Visibility is a complex thing, but so are humans. We are complex, nuanced, and in so many ways, beautiful. Humans are wonderfully communal: we need others to survive. It is not wrong or weak or shallow to want to feel seen. It is simply human. There can be danger in being visible, and there is also danger in being erased. Visibility is not a "clean" concept, but it is a necessary one. 


For all the trans folx out there, you are not wrong for wanting to be seen. You are not wrong for being hurt when others don’t see you. You don't have to "not let it bother you." You definitely don't have to "get over it." It is so important to surround ourselves, when possible, with those who make us feel visible. 

an invitation... What makes us feel seen?

And furthermore, I will pose the question: how do you see yourself? How can you make yourself feel seen, in the moments when others cannot show up? It is so important to nurture our relationship to ourselves, especially when external forces wear down our own self-images. 

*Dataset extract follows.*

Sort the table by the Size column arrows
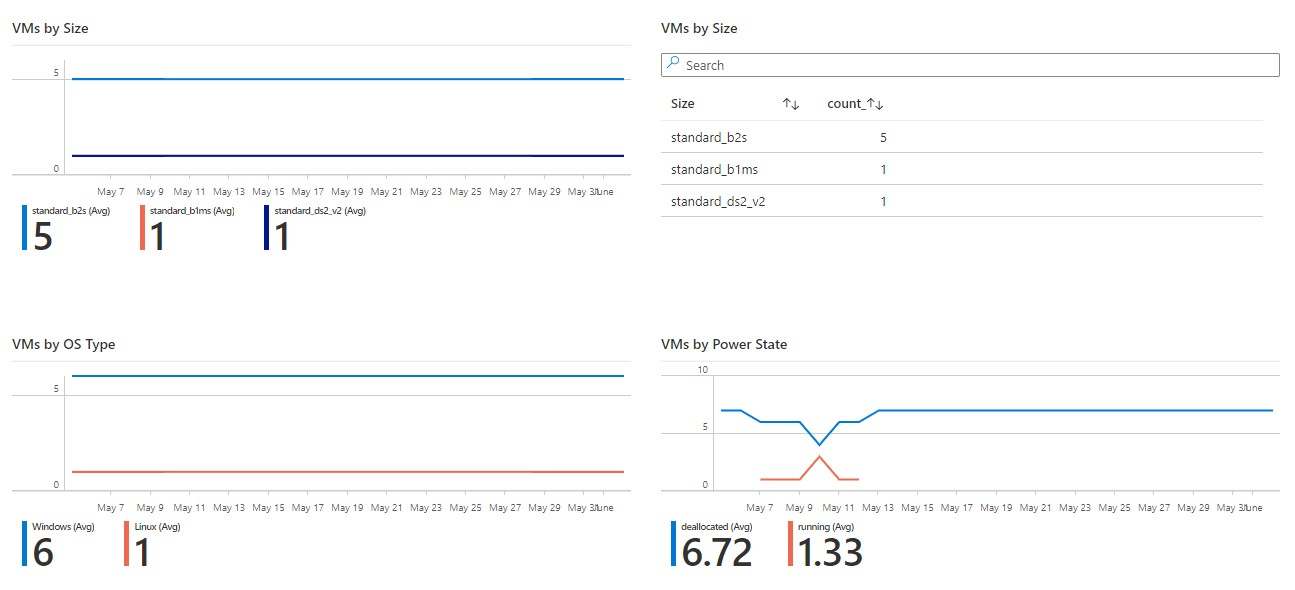The image size is (1295, 590). [x=791, y=104]
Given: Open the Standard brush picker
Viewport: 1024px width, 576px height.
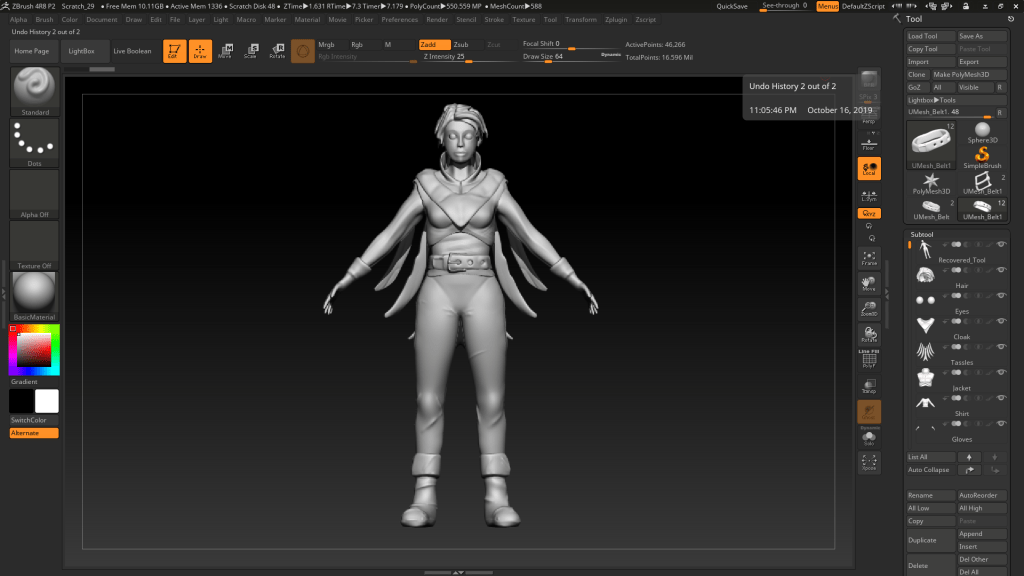Looking at the screenshot, I should tap(35, 88).
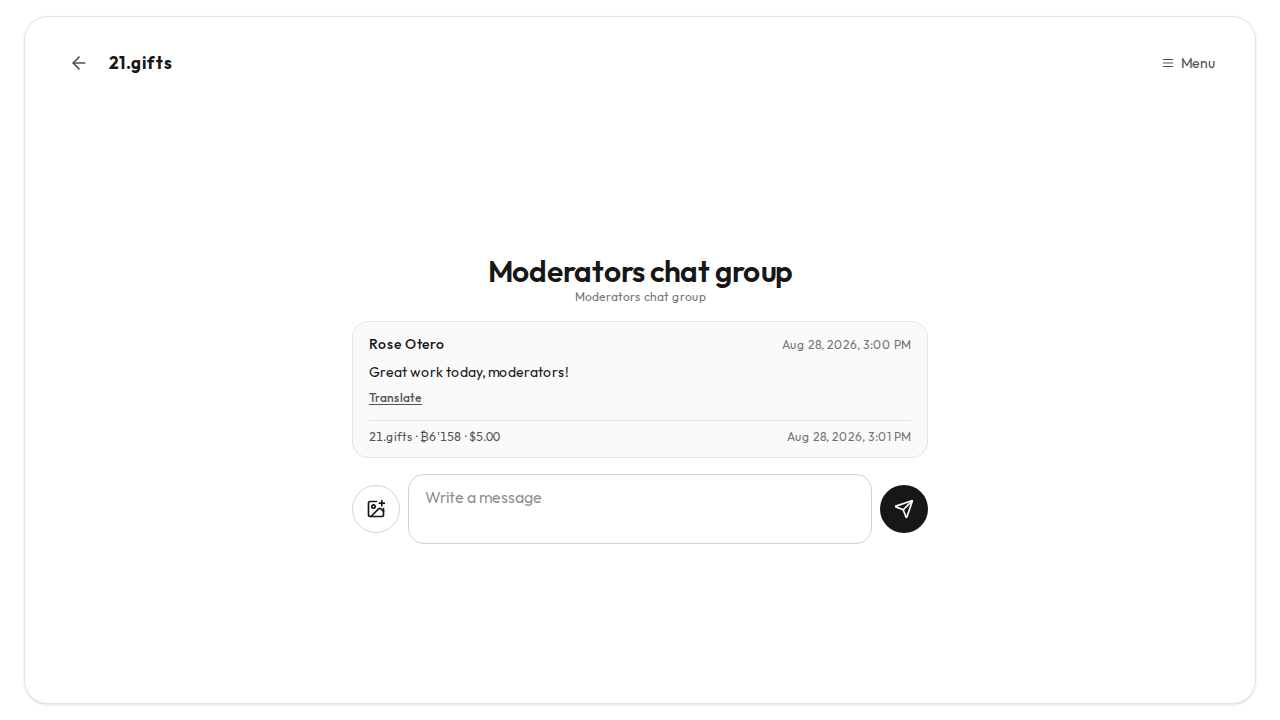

Maybe you draw yourself as you know you are. Maybe your write in certain terms about how you exist in the world. Maybe you foster your sense of self with carefully curated outfits, or by spending quality time with yourself in the mirror putting on making. Whatever it looks like, we need to make ourselves feel seen, and we need to have our own back. It is ok to still have dysphoria, or still have work to do. That is all ok. It’s just about being as kind and respectful to ourselves as we would to others. 


For all the allies: making your trans/enby loved ones feel visible, by listening, using their pronouns and name, and truly putting the work in to alter your perception of who they are, you are telling them they deserve to exist in this world. This may sound like a given, but for many of us, it is not. Your work and effort will help create a world that is safe for us to live in.